Continue the forum thread about long hair and hair coloring, picking up after its last line.

EXTRACT PROVIDED —

>> start

LOL, no I can't sit on my hair, but I would love for it to be that long.  Unfortunately the ends get straggly before it gets a couple of inches below my waist.

  	Sorry to hear you've had trouble with hair colouring     I've never coloured my hair, but it's now getting to the point where I am considering trying a temporary colour, as there the amount of 'natural highlights' I have is increasing (I am 45 after all).  I don't want to have a permanent colour as I know once you start that you have to carry on or it looks silly as the roots come through.  For now, I'm resisting the temptation


----------



## User38 (Feb 24, 2011)

omg.. that is awesome.  Longest hair I have had is about 6 inches past my shoulders.. I could not wear it any longer because it was a lot of trouble for me with my work -- and then, I usually wore it in a chignon or a long braided pony tail (funny this is coming back into fashion, but I was totally out of fashion then).. now, I am almost all "highlited" -- thus my infamous name, and have had severed emotional issues with my hair and it's colour and cut in the last 18 months.


----------



## rockin (Feb 24, 2011)

>> end

SUPPLIED ENTRIES —
>> start

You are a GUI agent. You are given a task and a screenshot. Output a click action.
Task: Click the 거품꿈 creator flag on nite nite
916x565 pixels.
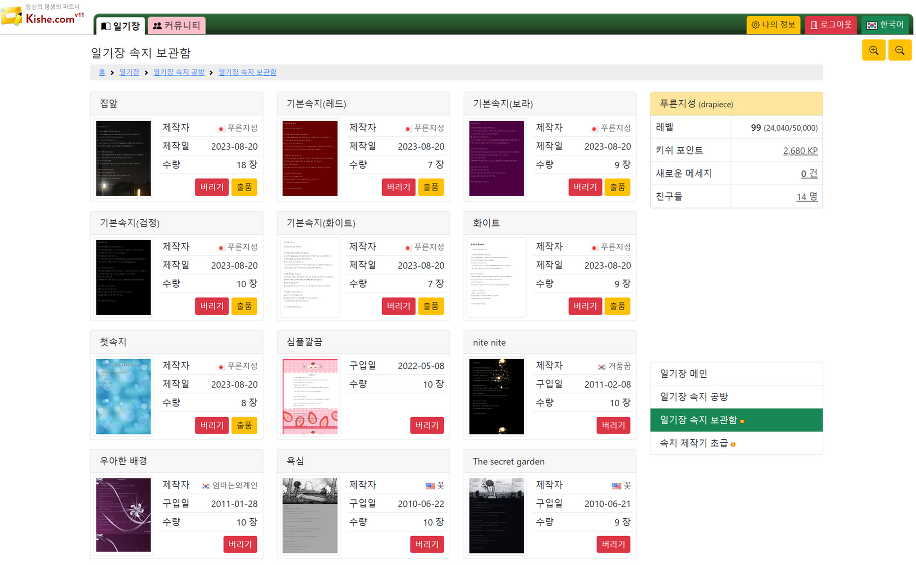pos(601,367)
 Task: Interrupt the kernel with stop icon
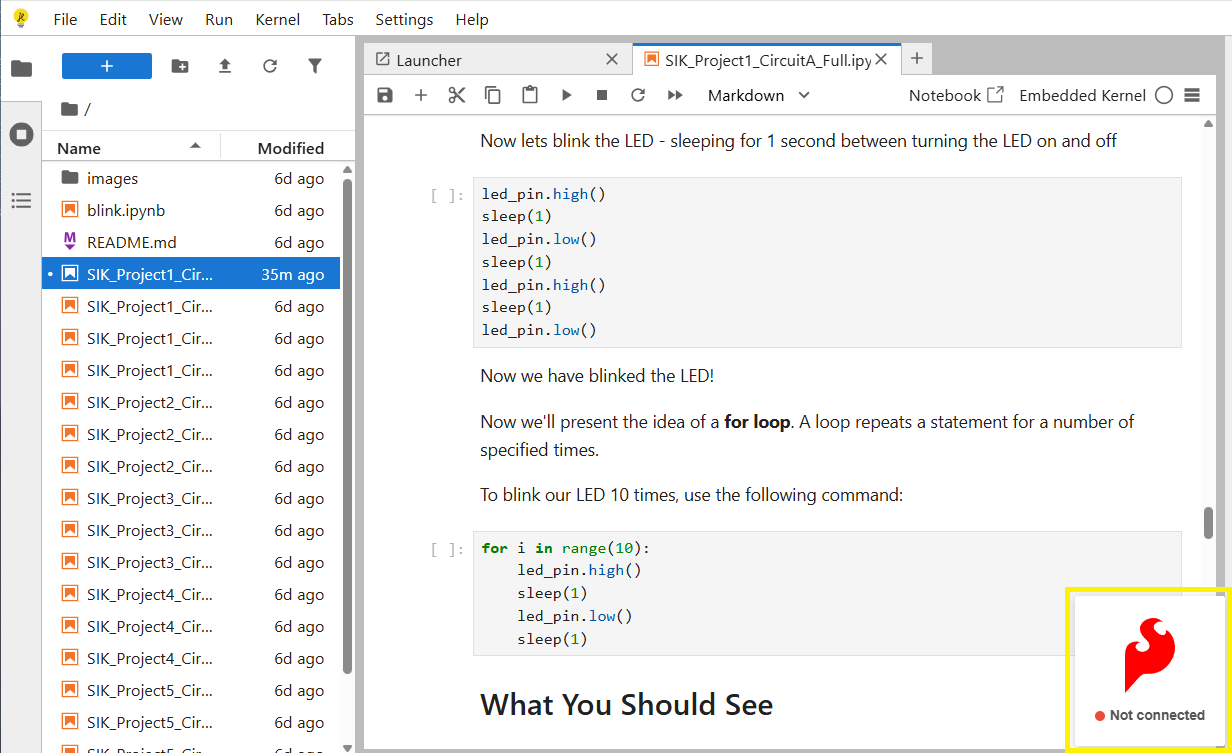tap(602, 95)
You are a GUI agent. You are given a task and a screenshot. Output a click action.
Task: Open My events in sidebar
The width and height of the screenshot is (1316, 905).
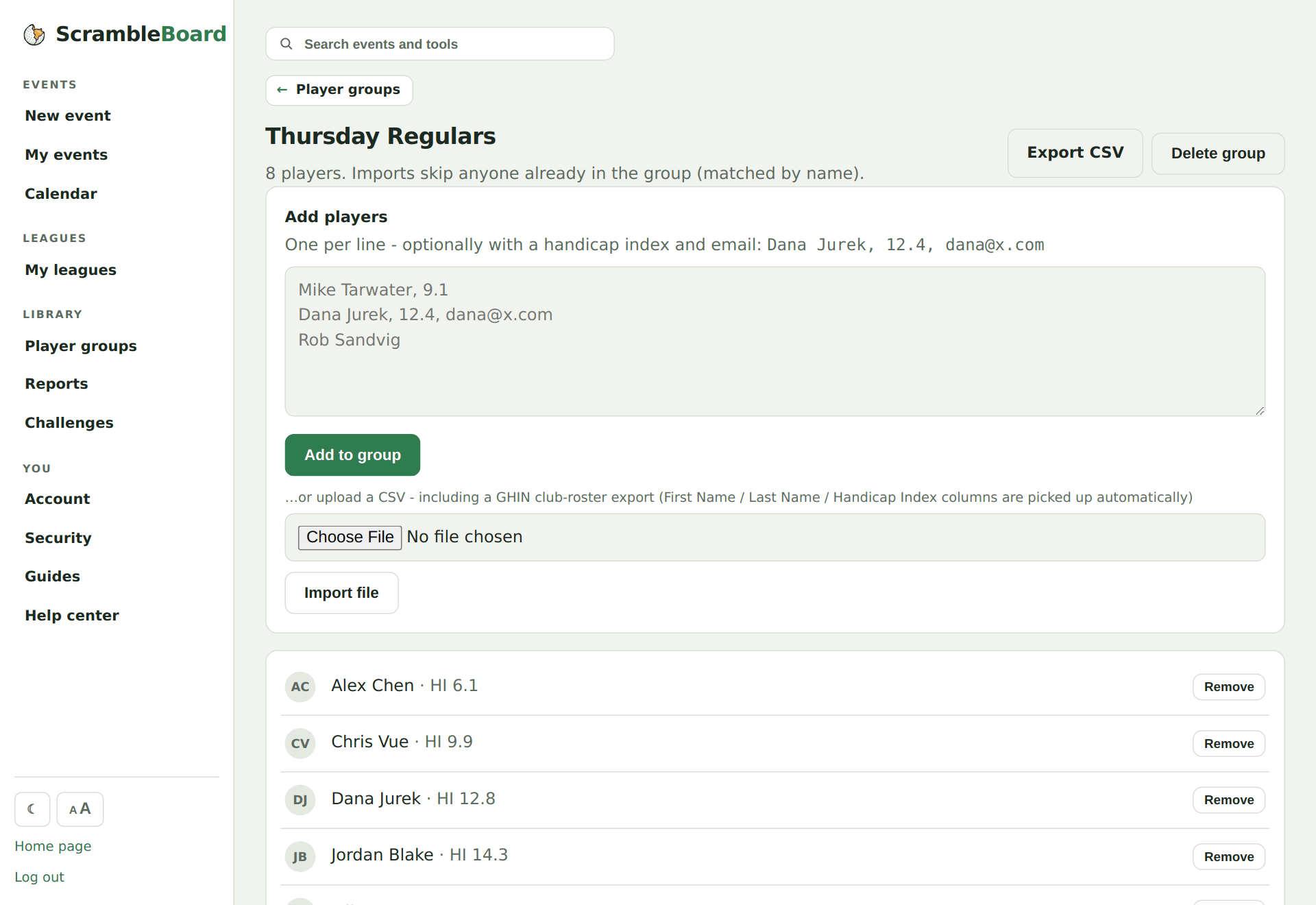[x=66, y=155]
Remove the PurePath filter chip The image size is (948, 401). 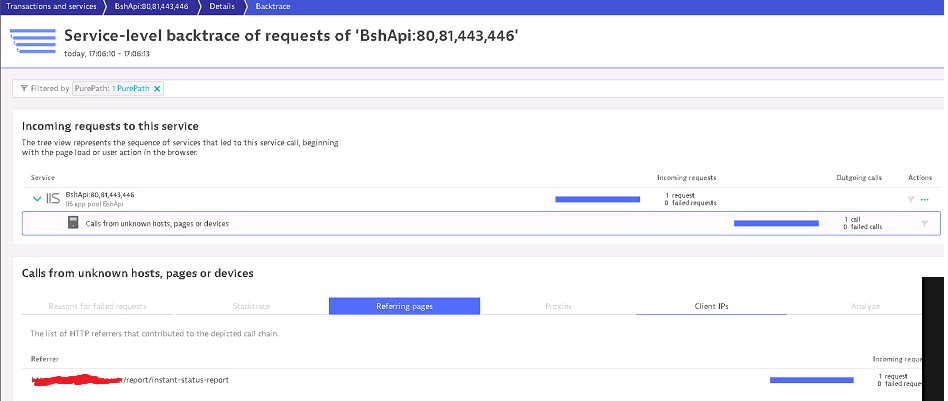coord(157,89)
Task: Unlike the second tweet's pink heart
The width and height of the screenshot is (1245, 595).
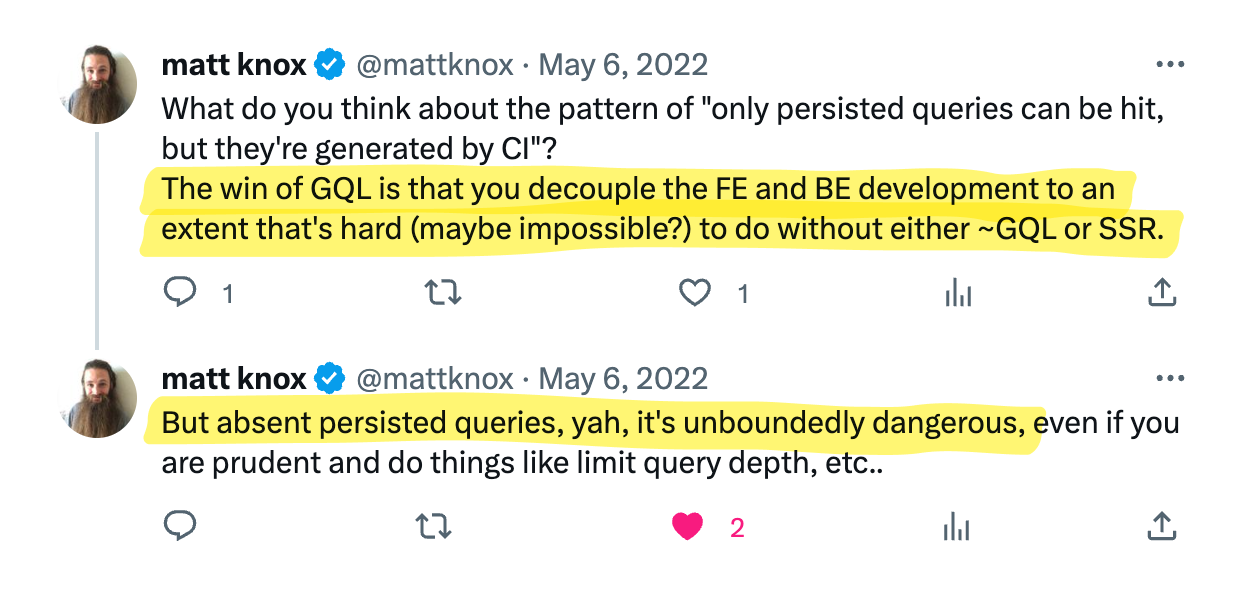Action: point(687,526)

>> end

OUTPUT FOR THIS TASK —
Me and my hair have very strong emotional ties.  I wouldn't be "me" without the long hair.


----------



## DILLIGAF (Feb 24, 2011)

It remind me of when I was in College I went to the IT hairdresser that all the girls were going to. I wanted my hair streaked with some blond. I left with a full head of blond hair. You can see why I would be devastated. I vowed to NEVER permanantly color my hair again and I haven't. It took me a year to grow that damn color out!


----------



## MightyEmpress (Oct 6, 2011)

There's my whole life right there. No matter how well I explained, or photos I've shown I use to always end up pretending to be happy then crying the whole way home.
	Now I actually stick up for myself and tell them to stop or ask what they're doing... even though they are the "professionals"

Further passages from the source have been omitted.